Anti-Israel Protesters, in a Nod to Climate Change Activists, Deface Picasso Painting to ‘Free Palestine’

The protesters pasted another photo on top of the coveted painting in a call for a UK arms embargo on Israel.

Youth Demand Handout
An activist pastes a photo of a Gazan mother and child over Picasso's artwork entitled 'Motherhood,' at the National Gallery in central London October 9, 2024. Youth Demand Handout

Anti-Israel protesters, in a nod to the controversial art-blitz tactics of climate change activists, targeted a 1901 painting by Picasso entitled “Motherhood” at London on Wednesday to call for an arms embargo on Israel.  

The two anti-Israel activists shouted “Free, free Palestine” as they plastered a photograph of a bloodied mother and child in Gaza over the Spanish artist’s painting. The duo managed to douse the museum floor in red paint before they were escorted out of the National Gallery by security and arrested on suspicion of criminal damage. 

A video of the ordeal was posted on the social media page of the organization behind the attack, Youth Demand. Audible gasps can be heard as one of the activists, who has since been identified as 21-year-old student, Monday-Malachi Rosenfeld, poured paint on the ground below the artwork. While donning a shirt that read “Stop Arming Israel,” she proceeded to shout: “The UK is complicit in genocide.” 

Ms. Rosenfeld’s partner-in-crime was 23-year-old National Health Service employee, Jai Halai.
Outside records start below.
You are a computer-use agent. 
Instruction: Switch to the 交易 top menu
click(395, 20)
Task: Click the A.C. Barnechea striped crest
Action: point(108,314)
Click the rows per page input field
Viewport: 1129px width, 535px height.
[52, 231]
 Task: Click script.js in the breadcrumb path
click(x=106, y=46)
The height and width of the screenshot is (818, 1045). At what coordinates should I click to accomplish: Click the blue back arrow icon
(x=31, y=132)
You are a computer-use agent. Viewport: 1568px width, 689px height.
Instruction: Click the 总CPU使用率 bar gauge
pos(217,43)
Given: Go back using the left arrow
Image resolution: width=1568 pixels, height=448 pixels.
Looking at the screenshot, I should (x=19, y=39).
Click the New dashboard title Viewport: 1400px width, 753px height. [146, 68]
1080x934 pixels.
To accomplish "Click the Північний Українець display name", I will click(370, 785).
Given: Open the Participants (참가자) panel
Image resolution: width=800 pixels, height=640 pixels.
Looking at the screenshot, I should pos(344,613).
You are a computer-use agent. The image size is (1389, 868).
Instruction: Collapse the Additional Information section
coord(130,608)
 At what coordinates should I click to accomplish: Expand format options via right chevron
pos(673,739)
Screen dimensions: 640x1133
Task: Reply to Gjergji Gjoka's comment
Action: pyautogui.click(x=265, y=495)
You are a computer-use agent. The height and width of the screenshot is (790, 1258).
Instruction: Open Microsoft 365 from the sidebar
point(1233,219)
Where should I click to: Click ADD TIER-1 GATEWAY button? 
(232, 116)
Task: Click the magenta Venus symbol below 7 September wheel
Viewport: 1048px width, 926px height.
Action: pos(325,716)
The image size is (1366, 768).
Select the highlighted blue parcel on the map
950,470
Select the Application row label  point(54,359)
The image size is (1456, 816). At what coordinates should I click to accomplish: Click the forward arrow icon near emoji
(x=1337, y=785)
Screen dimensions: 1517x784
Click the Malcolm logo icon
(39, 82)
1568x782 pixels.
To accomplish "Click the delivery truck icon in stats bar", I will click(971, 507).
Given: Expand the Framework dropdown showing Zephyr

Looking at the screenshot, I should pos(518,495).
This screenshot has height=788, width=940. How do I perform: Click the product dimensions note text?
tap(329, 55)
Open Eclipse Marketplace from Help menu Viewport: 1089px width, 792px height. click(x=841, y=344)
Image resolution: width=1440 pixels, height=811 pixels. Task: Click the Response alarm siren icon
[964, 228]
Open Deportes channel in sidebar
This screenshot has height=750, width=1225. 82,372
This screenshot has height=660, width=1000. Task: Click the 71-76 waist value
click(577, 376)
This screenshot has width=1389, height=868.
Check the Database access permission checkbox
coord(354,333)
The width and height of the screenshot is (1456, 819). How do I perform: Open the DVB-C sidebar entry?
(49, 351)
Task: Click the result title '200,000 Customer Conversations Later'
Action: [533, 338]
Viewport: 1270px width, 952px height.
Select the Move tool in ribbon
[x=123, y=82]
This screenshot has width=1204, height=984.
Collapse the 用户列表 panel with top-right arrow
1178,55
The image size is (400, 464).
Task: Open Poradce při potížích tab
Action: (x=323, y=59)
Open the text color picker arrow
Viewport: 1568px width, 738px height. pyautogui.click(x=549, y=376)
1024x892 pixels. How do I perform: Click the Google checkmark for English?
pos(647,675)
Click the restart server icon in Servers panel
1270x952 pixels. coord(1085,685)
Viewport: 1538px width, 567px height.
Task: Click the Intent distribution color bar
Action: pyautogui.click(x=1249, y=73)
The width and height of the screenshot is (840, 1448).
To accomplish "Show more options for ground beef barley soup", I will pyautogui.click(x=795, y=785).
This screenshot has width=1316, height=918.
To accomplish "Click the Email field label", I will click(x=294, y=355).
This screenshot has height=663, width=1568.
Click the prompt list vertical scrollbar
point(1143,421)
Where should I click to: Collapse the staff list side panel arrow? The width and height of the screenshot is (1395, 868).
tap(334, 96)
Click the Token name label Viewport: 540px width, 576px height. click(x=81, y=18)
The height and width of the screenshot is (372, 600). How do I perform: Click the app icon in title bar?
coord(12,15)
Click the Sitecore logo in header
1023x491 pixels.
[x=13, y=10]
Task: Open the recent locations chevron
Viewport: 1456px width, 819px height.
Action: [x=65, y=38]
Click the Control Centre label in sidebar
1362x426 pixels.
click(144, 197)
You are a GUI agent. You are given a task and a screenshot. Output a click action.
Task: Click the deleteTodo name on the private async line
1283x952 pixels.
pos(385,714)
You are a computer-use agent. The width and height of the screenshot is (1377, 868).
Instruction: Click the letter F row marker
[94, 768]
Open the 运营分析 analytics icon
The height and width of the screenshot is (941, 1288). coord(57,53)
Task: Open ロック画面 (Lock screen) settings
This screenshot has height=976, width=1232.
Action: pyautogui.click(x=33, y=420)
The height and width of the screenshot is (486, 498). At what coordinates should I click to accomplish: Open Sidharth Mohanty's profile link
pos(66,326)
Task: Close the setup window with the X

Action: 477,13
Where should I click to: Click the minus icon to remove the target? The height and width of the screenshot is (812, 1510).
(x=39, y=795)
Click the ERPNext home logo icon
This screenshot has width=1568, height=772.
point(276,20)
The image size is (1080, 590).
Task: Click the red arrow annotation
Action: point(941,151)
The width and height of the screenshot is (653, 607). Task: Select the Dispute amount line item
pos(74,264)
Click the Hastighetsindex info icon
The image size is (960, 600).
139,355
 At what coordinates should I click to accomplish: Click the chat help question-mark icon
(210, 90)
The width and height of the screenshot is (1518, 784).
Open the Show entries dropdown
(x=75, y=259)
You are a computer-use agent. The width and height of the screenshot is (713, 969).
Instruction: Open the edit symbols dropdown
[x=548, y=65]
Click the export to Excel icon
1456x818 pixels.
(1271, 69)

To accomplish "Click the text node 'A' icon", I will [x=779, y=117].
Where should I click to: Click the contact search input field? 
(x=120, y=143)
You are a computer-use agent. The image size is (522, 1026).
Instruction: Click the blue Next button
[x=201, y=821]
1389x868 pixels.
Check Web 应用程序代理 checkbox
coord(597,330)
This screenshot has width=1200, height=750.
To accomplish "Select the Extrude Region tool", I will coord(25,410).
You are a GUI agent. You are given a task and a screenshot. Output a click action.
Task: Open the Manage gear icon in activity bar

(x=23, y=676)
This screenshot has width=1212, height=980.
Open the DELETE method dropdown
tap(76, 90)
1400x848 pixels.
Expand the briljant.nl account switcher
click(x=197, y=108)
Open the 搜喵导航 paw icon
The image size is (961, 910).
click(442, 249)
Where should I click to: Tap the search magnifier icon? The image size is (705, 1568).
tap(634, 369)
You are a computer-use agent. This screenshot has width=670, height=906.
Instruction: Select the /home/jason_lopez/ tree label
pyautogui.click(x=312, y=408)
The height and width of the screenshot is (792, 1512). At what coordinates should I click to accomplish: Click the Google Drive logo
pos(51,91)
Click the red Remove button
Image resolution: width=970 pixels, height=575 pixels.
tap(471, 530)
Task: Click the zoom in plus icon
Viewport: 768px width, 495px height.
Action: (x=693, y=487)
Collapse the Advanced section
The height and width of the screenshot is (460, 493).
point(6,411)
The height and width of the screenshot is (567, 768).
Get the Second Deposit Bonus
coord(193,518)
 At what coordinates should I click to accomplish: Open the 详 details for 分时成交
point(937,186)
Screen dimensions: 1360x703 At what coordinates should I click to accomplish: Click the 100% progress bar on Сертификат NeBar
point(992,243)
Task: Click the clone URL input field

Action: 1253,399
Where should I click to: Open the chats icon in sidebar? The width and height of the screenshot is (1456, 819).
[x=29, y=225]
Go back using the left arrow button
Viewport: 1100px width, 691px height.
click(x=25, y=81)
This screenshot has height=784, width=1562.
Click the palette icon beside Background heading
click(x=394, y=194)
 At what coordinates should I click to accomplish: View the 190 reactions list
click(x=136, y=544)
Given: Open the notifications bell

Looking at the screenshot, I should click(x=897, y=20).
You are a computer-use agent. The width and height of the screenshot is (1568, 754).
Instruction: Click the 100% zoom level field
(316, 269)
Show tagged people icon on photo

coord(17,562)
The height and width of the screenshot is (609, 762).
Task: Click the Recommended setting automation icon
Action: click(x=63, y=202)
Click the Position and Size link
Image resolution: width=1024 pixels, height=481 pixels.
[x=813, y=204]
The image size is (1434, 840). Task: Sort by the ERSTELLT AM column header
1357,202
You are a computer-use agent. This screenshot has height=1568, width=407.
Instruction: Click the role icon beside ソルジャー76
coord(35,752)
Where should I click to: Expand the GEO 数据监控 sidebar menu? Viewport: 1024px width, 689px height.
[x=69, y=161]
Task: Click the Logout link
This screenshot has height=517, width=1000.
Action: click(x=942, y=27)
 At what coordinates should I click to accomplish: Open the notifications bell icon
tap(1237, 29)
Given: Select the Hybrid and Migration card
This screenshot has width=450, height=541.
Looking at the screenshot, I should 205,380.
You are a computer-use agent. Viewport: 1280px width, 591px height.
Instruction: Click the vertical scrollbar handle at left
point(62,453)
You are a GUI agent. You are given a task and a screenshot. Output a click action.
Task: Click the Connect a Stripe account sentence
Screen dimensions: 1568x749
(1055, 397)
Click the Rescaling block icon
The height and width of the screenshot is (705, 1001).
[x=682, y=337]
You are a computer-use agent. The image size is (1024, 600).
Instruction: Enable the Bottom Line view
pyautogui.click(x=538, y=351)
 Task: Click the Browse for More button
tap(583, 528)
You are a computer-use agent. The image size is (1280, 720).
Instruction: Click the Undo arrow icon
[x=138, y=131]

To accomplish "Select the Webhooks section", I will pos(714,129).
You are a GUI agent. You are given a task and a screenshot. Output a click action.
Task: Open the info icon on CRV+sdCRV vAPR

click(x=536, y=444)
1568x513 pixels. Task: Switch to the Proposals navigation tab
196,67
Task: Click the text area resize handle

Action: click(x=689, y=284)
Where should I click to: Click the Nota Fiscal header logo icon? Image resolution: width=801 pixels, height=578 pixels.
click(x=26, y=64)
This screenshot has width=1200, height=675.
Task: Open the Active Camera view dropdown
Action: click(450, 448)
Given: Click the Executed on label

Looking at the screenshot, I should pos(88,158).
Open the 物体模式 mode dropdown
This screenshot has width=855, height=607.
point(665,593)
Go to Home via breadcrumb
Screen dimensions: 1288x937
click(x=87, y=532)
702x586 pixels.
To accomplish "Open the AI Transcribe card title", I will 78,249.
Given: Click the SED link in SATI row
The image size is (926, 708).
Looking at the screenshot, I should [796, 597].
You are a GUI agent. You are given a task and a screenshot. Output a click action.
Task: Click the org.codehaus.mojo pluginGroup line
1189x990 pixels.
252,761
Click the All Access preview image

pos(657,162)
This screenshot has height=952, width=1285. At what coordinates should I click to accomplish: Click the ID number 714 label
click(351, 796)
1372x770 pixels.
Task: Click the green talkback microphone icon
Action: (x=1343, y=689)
According to a photo posted on Youth Demand’s Instagram, the two offenders are planning to host a talk on Sunday the 13th to address “why they took action.” 

The National Gallery has since released a statement announcing that “there has been no damage to any paintings.” The Picasso masterpiece is covered with protective glass. 

In a caption for the video they shared of the ordeal, Youth Demand called for activists to join in on their controversial protests. “Young people will be disrupting in their cities from Nov 11. Be there,” they wrote on X. 

According to the group’s website, their demands include an “immediate two-way arms embargo on Israel” as well as “an end to all new oil and gas licenses in the UK.” Until those requests are granted, the organization vows to “be in nonviolent resistance against this rigged political system and the people with blood on their hands.” 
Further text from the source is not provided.